Neue Zillertalbahn fährt mit grünem Wasserstoff aus der Region

Die weitreichenden Folgen des Klimawandels und die Umweltbelastung durch Schadstoffe lassen keinen Zweifel am notwendigen Ersatz von fossilen Import-Energieträgern durch sauberen Strom und grünen Wasserstoff. Die neue Zillertalbahn soll daher zukünftig mit grünem Wasserstoff angetrieben werden, der aus den regionalen Ressourcen Wasser und Strom gewonnen wird. Damit wird das Zillertal zum Vorreiter für innovative Mobilität und nachhaltige (im Sinne von ökologisch, ökonomisch und sozial ausgewogen) regionale Ressourcenbewirtschaftung.

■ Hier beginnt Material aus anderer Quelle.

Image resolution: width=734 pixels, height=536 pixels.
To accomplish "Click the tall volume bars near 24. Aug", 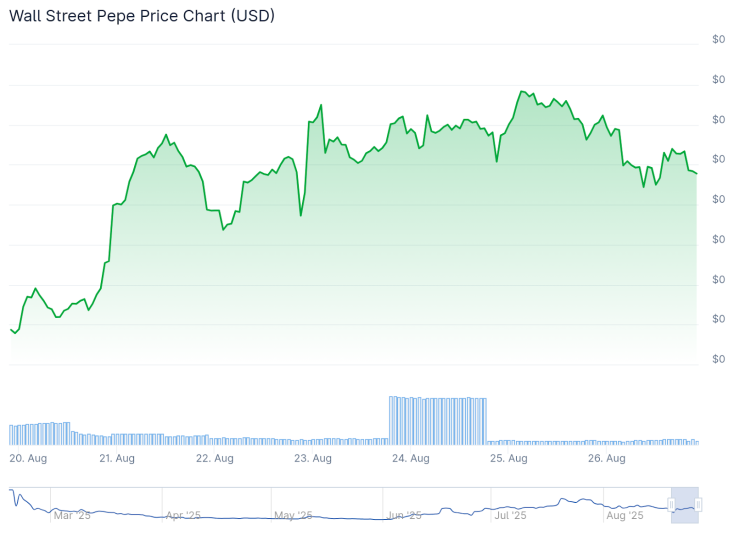I will tap(437, 420).
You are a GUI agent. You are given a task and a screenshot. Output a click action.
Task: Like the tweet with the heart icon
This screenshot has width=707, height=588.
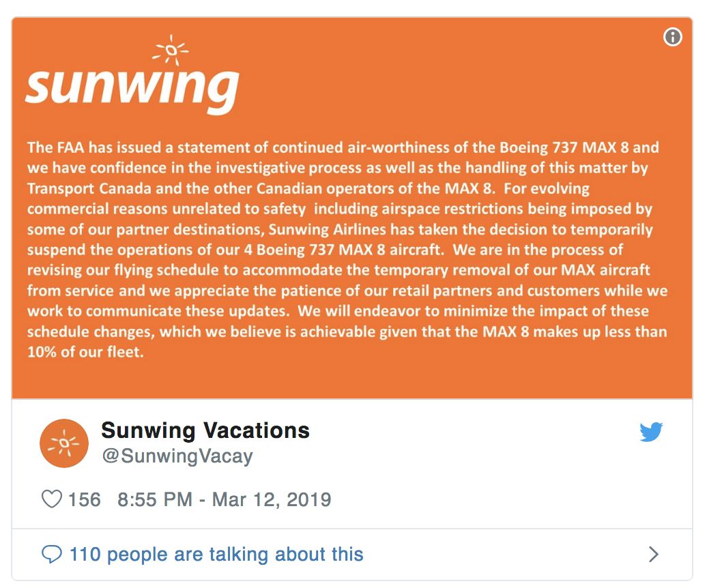(x=51, y=499)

Bedeutung der Zillertalbahn

Die Zillertalbahn ist eine österreichische Schmalspurbahn mit einer Spurweite von 760 mm. Die Bahn stellt das Rückgrat des öffentlichen Personennahverkehrs im Zillertal dar. Die derzeit im Einsatz befindlichen dieselbetriebenen lokbespannten Züge sind vor rund 15 Jahren gebaut und in Betrieb genommen worden. Sie legen rund 600.000 km im Jahr zurück und verbrauchen dafür rund 900.000 Liter Diesel. Das entspricht durchschnittlich 1,49 ltr. Diesel pro km und einem CO2-Ausstoß von insgesamt rund 2,4 Mio. kg CO2 im Jahr.

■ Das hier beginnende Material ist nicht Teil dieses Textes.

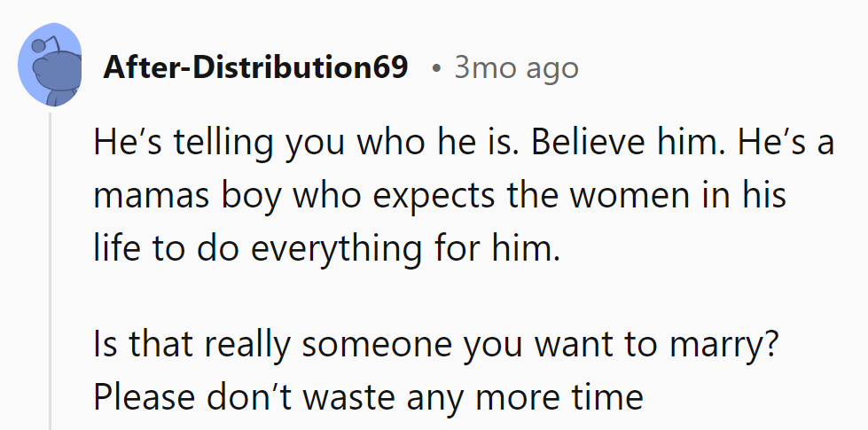Click the word "waste" in the last line
Viewport: 868px width, 430px height.
point(348,395)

Die Bahn dient einerseits dem Pendlerverkehr im Tal und andererseits den touristischen Bedürfnissen Tirols größter Tourismusregion mit mehr als 7,2 Mio. Nächtigungen pro Jahr (Stand 2017). Aufgrund der generellen starken Zunahme des Verkehrs im Zillertal und dem damit steigenden „Leidensdruck“ auf der Straße B169 kann die Bahn im Personenverkehr ein großes Wachstum (2012 bis 2018 Fahrgastzuwachs von +28,6 %) auf mittlerweile 2,83 Mio. Fahrgäste pro Jahr (2018) verzeichnen und ist somit nach Fahrgastzahlen die viertgrößte Regionalbahn in Österreich. Um diesen Anforderungen auch zukünftig gerecht zu werden, werden im Projekt „Zillertalbahn 2020+ energieautonom mit Wasserstoff“ sowohl Teile der Bahninfrastruktur als auch die Fahrzeugflotte erneuert.

Zillertalbahn
Variante Wasserstoffantrieb

Das Wasserstoff-Antriebskonzept wurde anhand umfangreicher Variantenrechnungen ermittelt und von unabhängigen Gutachtern und den zuständigen Behörden überprüft. Obwohl Wasserstoff ein altbekanntes Element ist, ist der kommerzielle Umgang mit der Elektrolyse- und der Brennstoffzellentechnologie – speziell im regionalwirtschaftlichen Zusammenhang – noch mit viel Pionierarbeit verbunden. Deshalb haben sich die Zillertaler Verkehrsbetriebe zur wissenschaftlich breiten Absicherung dieser Pioniertechnologien von Beginn an über die HyWest-Plattform (https://youtu.be/MG_ZaPTyqYM) im Green Energy Center Europe dem Forschungsförderungswettbewerb gestellt und mit den jeweiligen Konsortien den Zuschlag für richtungsweisende Forschungsprojekte erhalten.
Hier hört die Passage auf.